Song by Can

from the album Tago Mago
- Released: 1971
- Studio: Inner Space Studio, Cologne
- Genre: Krautrock
- Length: 4:08
- Label: United Artists
- Producer: Can

= Mushroom (song) =

"Mushroom" is a song by the German krautrock band Can, from their 1971 album Tago Mago. It's the shortest song on the album, lasting for 4 minutes and 8 seconds. A video was made for the track which has been shown on MTV.

==Content==
The song has a hypnotic and repetitive structure, where vocalist Damo Suzuki, up-close to his microphone, chants "When I saw mushroom head / I was born, I was dead" and "When I saw skies are red / I was born, I was dead" during the verses. For the chorus, he yells "I'm gonna give my despair".

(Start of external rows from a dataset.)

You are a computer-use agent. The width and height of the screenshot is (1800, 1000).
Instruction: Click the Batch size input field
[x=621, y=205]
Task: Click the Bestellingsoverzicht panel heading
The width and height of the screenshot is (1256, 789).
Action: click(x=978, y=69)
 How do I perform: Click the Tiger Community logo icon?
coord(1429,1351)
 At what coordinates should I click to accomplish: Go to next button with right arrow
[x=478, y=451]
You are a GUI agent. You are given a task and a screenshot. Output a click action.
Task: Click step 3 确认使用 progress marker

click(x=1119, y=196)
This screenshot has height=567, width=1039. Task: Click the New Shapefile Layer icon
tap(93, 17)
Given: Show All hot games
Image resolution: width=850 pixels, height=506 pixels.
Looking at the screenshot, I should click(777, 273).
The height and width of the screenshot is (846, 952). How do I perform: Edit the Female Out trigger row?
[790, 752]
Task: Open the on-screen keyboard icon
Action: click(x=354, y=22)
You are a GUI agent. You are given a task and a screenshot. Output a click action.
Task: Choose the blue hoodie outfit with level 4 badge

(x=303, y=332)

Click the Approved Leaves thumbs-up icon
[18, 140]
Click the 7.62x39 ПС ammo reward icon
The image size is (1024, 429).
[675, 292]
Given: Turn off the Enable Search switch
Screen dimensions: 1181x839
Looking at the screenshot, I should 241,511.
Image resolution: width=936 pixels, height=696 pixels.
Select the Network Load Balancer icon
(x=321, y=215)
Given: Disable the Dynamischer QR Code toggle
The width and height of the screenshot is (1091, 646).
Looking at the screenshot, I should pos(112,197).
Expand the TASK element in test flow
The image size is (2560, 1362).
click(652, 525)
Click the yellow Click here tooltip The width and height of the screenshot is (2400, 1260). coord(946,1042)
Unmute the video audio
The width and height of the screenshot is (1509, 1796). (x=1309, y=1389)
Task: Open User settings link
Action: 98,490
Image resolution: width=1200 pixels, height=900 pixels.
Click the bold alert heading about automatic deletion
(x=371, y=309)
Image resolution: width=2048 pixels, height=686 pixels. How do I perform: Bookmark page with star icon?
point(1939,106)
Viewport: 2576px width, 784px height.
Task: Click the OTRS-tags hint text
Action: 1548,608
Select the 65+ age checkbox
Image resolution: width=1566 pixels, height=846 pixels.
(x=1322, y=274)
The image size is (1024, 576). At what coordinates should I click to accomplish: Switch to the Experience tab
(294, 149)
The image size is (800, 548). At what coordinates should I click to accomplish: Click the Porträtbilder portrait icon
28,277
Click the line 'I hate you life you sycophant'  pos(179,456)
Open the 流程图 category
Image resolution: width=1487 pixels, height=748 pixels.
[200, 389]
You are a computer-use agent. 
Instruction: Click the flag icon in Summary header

Rob Young, Can's biographer, described Damo's lyricism on the "Mushroom" as his "seldom cut to the existential", referencing red skies, the mushroom shape of the title, "overtones of nuclear unease". This idea is reinforced by the sound of a bomb explosion that abruptly ends the song. According to Michael Karoli, the explosion was created using firecrackers and "slowing them down to around one-sixteenth their normal speed".

==Personnel==
- Damo Suzuki – vocals
- Holger Czukay – bass
- Michael Karoli – guitar
- Jaki Liebezeit – drums, double bass
- Irmin Schmidt – Farfisa organ, electric piano, synthesizer

==Cover versions==
The song "Don't Forget Ya Job" from 1998 album V.E.R.N.I.S.S.A.G.E by Damo Suzuki incorporates "Mushroom", along with another Tago Mago song, "Halleluhwah". Szuki's band at the time featured Can's Jaki Liebezeit on drums.

The Serbian and former Yugoslav space rock band Igra Staklenih Perli covered the song on their eponymous debut album in 1979. The Swedish band Komeda released a cover of the song with their 1998 single "It's Alright, Baby". The song was covered by the band The Jesus and Mary Chain. A version recorded live in Nuremberg in 1986 was first released on the double-7"-single version of "April Skies". It was later reissued on the CD version of Barbed Wire Kisses, and then on the 2011 expanded version of Darklands.

The Flaming Lips' song "Take Meta Mars" from In a Priest Driven Ambulance is closely modeled on "Mushroom".